AE 12: Exam 02 Review

Published

April 15, 2025

Important

Go to the course GitHub organization and locate your ae-12 repo to get started.

Render, commit, and push your responses to GitHub by the end of class to submit your AE.

Packages

library(tidyverse)
library(tidymodels)
library(knitr)
library(pROC)

Exercise 1

Suppose you fit a simple linear regression model.

Draw or describe a scatterplot that contains an observation with large leverage but low Cook’s distance.
Draw or describe a scatterplot that contains an observation with large leverage and high Cook’s distance.
Draw or describe a scatterplot that contains an observation with a large studentized residual.

Data: Credit cards

The data for this analysis is about credit card customers. It can be found in the file credit.csv. The following variables are in the data set:

income: Income in $1,000’s
limit: Credit limit
rating: Credit rating
cards: Number of credit cards
age: Age in years
education: Number of years of education
own: A factor with levels No and Yes indicating whether the individual owns their home
student: A factor with levels No and Yes indicating whether the individual was a student
married: A factor with levels No and Yes indicating whether the individual was married
region: A factor with levels South, East, and West indicating the region of the US the individual is from
balance: Average credit card balance in $.

The objective of this analysis is to predict whether a person has maxed out their credit card, i.e., had $0 average card balance.

credit <- read_csv("data/credit.csv") |>
  mutate(maxed = factor(if_else(balance == 0, 1, 0)))

Exercise 2

Why is logistic regression the best modeling approach for this analysis?
Describe where each of the following show up in the analysis:
- log-odds …
- odds
- probabilities

Exercise 3

We’ll start by splitting the model into training and testing data. Then we’ll using the training data to fit a model for predicting the odds of maxed = 1 using income, rating, and region.
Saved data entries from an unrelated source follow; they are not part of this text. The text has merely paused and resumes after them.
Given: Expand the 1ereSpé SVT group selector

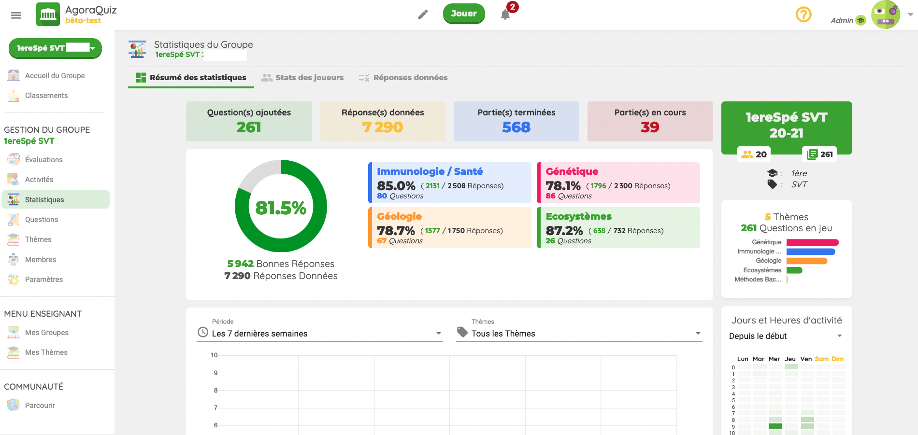Looking at the screenshot, I should pos(55,48).
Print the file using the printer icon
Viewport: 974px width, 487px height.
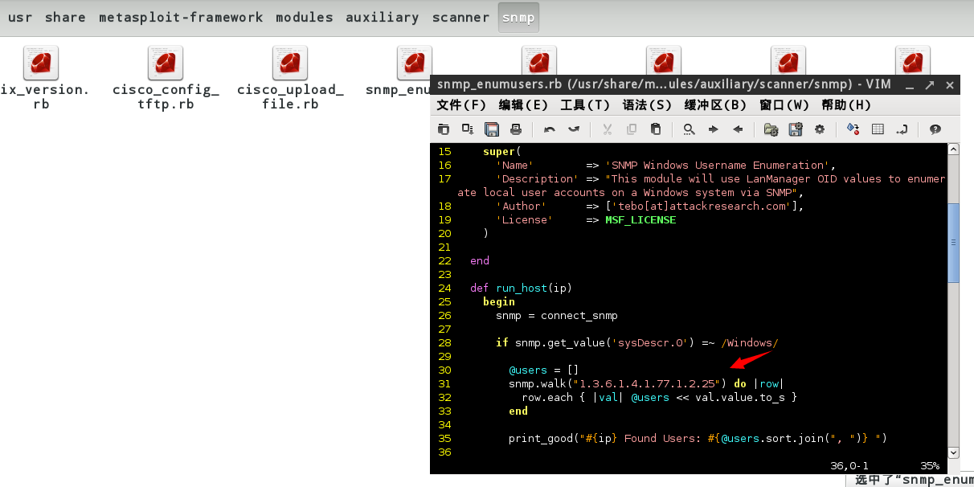(516, 129)
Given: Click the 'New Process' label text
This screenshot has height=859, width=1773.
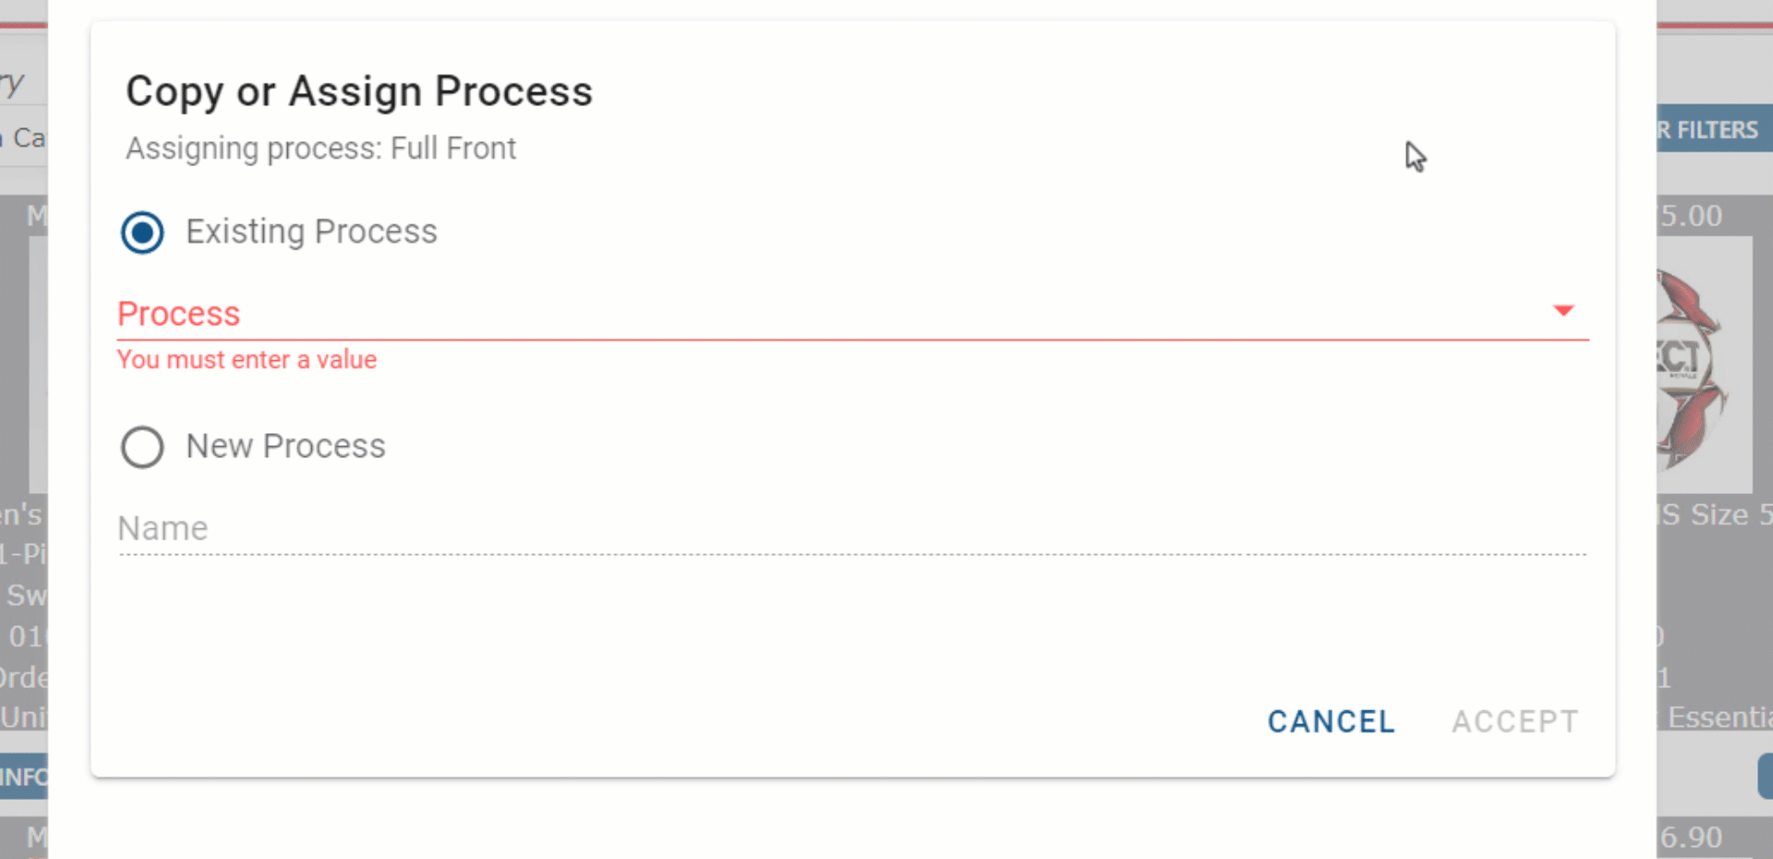Looking at the screenshot, I should click(x=285, y=446).
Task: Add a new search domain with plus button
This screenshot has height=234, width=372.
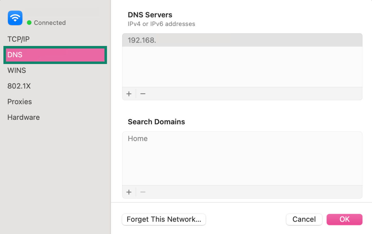Action: 129,192
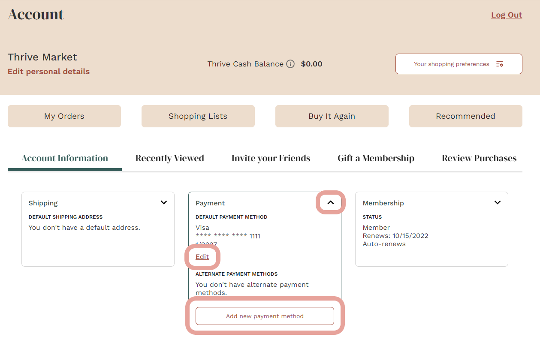Open Your shopping preferences

tap(451, 63)
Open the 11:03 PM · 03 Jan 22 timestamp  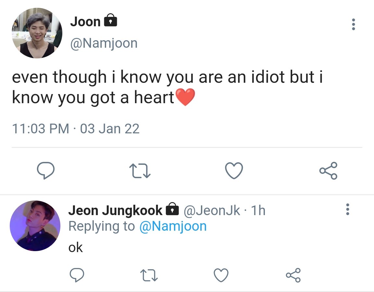(76, 129)
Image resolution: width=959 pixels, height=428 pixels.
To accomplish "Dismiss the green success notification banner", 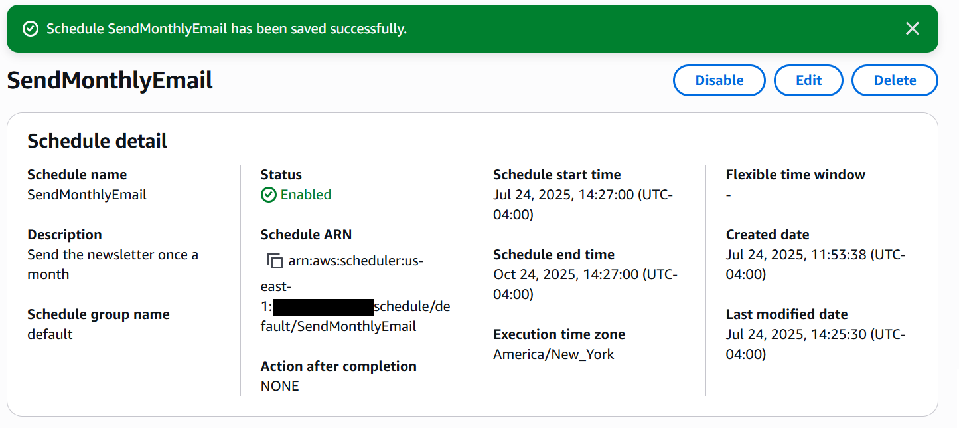I will tap(913, 29).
# make training and test sets
set.seed(210)
credit_split <- initial_split(credit, prop = 0.8)
credit_train <- training(credit_split)
credit_test <- testing(credit_split)

credit_fit <- glm(maxed ~ income + rating + region, data = credit_train, 
                  family = "binomial")

tidy(credit_fit) |>
  kable(digits = 3)

term	estimate	std.error	statistic	p.value
(Intercept)	10.097	1.687	5.987	0.000
income	0.115	0.026	4.444	0.000
rating	-0.058	0.009	-6.428	0.000
regionSouth	-0.632	0.715	-0.884	0.377
regionWest	-0.332	0.724	-0.458	0.647

The logistic regression model takes the following form:

\[ \log(\frac{\pi_i}{1 - \pi_i}) = \beta_0 + \beta_1 ~ income + \beta_2 ~ rating + \beta_3 ~ regionSouth + \beta_4 ~ regionWest \]

Write the interpretation of income in terms of the odds of maxing out a credit card.
Use the equation above to show the expected change in the odds of maxing out a credit card when the credit rating increases by 10 points. Assume income and region are constant. Write your answer in terms of $\beta_0, \beta_1, \beta_2, \beta_3, \beta_4$.
Suppose there are two individuals. Individual 1 has an income of $64,000, a credit rating of 590, and is from the South region. Individual 2 has an income of $135,000, a credit rating of 695, and is from the East region. Use the equation above to show how the odds of maxing out a credit card differ between Individual 1 and Individual 2. Write your answer in terms of $\beta_0, \beta_1, \beta_2$, etc.

Exercise 4

We consider adding the interaction between region and income to the current model. We’ll use a drop-in-deviance test to determine whether or not to add the interaction term.

State the null and alternative hypotheses in words and using mathematical notation.
Describe what the test statistic $G$ means in the context of the data.
Show why the degrees of freedom for the test statistic are equal to 2.
Conduct the drop-in-deviance test and state your conclusion in the context of the data.

# add code here

Exercise 5

Now let’s evaluate the performance of the selected model using the testing data.

Create a confusion matrix using a cutoff probability of 0.3.

# add code here

What is the sensitivity? What does it mean in the context of the data ?
What is the specificity? What does it mean in the context of the data?
What is the false positive rate? What does it mean in the context of the data?
What is the false negative rate? What does it mean in the context of the data?

Exercise 6

Produce the ROC curve.

# add code here

Describe how you can use this curve to select a cutoff probability (rather than just going with 0.5).

Exercise 7

Questions about checking conditions for logistic regression:

Do we assess conditions on the training or testing set?
Why do we not consider categorical predictors when checking linearity?
Why do we not need to check constant variance for logistic regression?

Submission

Important

To submit the AE:

Render the document to produce the PDF with all of your work from today’s class.
Push all your work to your AE repo on GitHub. You’re done! 🎉